Challenge -
Please repeat every one of the rows below word for word, keeping them in the same order.

Records to use -

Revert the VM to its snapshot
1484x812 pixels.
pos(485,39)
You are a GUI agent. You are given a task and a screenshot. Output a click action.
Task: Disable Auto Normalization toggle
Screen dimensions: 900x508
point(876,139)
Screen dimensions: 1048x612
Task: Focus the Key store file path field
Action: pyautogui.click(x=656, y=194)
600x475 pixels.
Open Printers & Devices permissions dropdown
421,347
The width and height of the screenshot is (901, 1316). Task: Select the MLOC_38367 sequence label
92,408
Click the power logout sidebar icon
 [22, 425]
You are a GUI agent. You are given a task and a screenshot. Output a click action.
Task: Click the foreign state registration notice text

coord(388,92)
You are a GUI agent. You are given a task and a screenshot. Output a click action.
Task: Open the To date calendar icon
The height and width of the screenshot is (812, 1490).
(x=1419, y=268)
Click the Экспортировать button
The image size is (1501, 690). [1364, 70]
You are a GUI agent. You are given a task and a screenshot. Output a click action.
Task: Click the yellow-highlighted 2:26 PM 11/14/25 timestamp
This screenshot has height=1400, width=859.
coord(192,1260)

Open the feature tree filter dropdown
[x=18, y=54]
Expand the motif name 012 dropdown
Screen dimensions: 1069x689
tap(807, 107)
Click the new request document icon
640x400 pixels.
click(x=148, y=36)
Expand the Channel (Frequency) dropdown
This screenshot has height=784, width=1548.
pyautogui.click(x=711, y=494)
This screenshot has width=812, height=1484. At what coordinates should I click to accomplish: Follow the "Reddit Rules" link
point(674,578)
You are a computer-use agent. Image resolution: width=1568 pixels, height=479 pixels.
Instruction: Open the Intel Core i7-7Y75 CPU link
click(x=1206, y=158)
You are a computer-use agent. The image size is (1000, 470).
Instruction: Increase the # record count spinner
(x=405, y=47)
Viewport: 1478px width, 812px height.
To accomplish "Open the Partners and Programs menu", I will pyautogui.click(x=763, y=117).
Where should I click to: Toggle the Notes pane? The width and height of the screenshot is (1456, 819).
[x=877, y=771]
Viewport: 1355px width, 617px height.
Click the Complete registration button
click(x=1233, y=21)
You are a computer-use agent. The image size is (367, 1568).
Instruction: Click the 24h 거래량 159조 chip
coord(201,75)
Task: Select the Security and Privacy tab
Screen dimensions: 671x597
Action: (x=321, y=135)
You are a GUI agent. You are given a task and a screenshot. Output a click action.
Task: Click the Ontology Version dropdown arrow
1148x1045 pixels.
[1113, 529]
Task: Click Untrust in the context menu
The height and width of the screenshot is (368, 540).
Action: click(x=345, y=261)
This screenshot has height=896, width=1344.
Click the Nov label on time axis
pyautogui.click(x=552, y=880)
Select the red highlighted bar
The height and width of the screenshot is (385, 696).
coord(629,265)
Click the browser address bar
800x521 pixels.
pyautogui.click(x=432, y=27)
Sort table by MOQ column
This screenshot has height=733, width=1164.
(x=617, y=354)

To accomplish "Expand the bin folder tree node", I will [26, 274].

Solution to the problem -
Revert the VM to its snapshot
1484x812 pixels.
pos(485,39)
You are a GUI agent. You are given a task and a screenshot. Output a click action.
Task: Disable Auto Normalization toggle
Screen dimensions: 900x508
point(876,139)
Screen dimensions: 1048x612
Task: Focus the Key store file path field
Action: pyautogui.click(x=656, y=194)
600x475 pixels.
Open Printers & Devices permissions dropdown
421,347
The width and height of the screenshot is (901, 1316). Task: Select the MLOC_38367 sequence label
92,408
Click the power logout sidebar icon
 [22, 425]
You are a GUI agent. You are given a task and a screenshot. Output a click action.
Task: Click the foreign state registration notice text

coord(388,92)
You are a GUI agent. You are given a task and a screenshot. Output a click action.
Task: Open the To date calendar icon
The height and width of the screenshot is (812, 1490).
(x=1419, y=268)
Click the Экспортировать button
The image size is (1501, 690). [1364, 70]
You are a GUI agent. You are given a task and a screenshot. Output a click action.
Task: Click the yellow-highlighted 2:26 PM 11/14/25 timestamp
This screenshot has height=1400, width=859.
coord(192,1260)

Open the feature tree filter dropdown
[x=18, y=54]
Expand the motif name 012 dropdown
Screen dimensions: 1069x689
tap(807, 107)
Click the new request document icon
640x400 pixels.
click(x=148, y=36)
Expand the Channel (Frequency) dropdown
This screenshot has height=784, width=1548.
pyautogui.click(x=711, y=494)
This screenshot has width=812, height=1484. At what coordinates should I click to accomplish: Follow the "Reddit Rules" link
point(674,578)
You are a computer-use agent. Image resolution: width=1568 pixels, height=479 pixels.
Instruction: Open the Intel Core i7-7Y75 CPU link
click(x=1206, y=158)
You are a computer-use agent. The image size is (1000, 470).
Instruction: Increase the # record count spinner
(x=405, y=47)
Viewport: 1478px width, 812px height.
To accomplish "Open the Partners and Programs menu", I will pyautogui.click(x=763, y=117).
Where should I click to: Toggle the Notes pane? The width and height of the screenshot is (1456, 819).
[x=877, y=771]
Viewport: 1355px width, 617px height.
Click the Complete registration button
click(x=1233, y=21)
You are a computer-use agent. The image size is (367, 1568).
Instruction: Click the 24h 거래량 159조 chip
coord(201,75)
Task: Select the Security and Privacy tab
Screen dimensions: 671x597
Action: (x=321, y=135)
You are a GUI agent. You are given a task and a screenshot. Output a click action.
Task: Click the Ontology Version dropdown arrow
1148x1045 pixels.
[1113, 529]
Task: Click Untrust in the context menu
The height and width of the screenshot is (368, 540).
Action: click(x=345, y=261)
This screenshot has height=896, width=1344.
Click the Nov label on time axis
pyautogui.click(x=552, y=880)
Select the red highlighted bar
The height and width of the screenshot is (385, 696).
coord(629,265)
Click the browser address bar
800x521 pixels.
pyautogui.click(x=432, y=27)
Sort table by MOQ column
This screenshot has height=733, width=1164.
(x=617, y=354)

To accomplish "Expand the bin folder tree node", I will [26, 274].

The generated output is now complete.